## TASK GOAL:
Please copy every record below exactly, leaving out the pictures.

-------- SOURCE INFORMATION

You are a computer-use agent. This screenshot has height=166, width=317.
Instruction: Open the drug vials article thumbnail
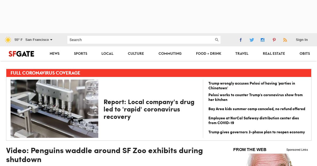(x=54, y=109)
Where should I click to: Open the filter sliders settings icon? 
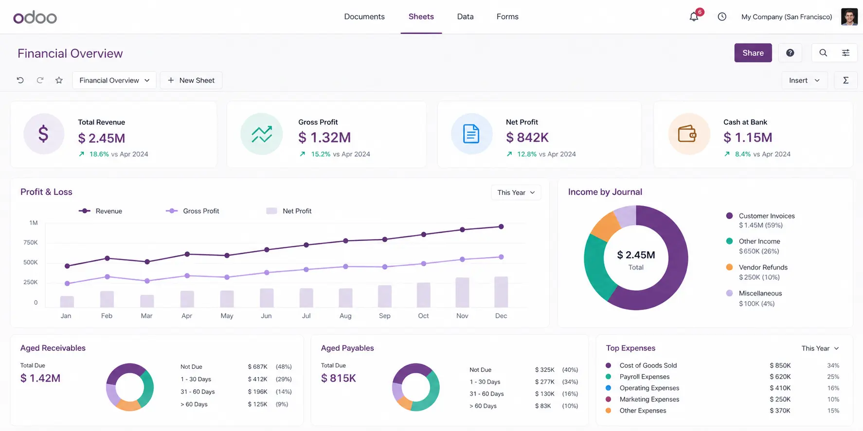(846, 53)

----------------

## SOLUTION BELOW:
You are a computer-use agent. This screenshot has height=166, width=317.
Instruction: Open the drug vials article thumbnail
(x=54, y=109)
Where should I click to: Open the filter sliders settings icon? 
(846, 53)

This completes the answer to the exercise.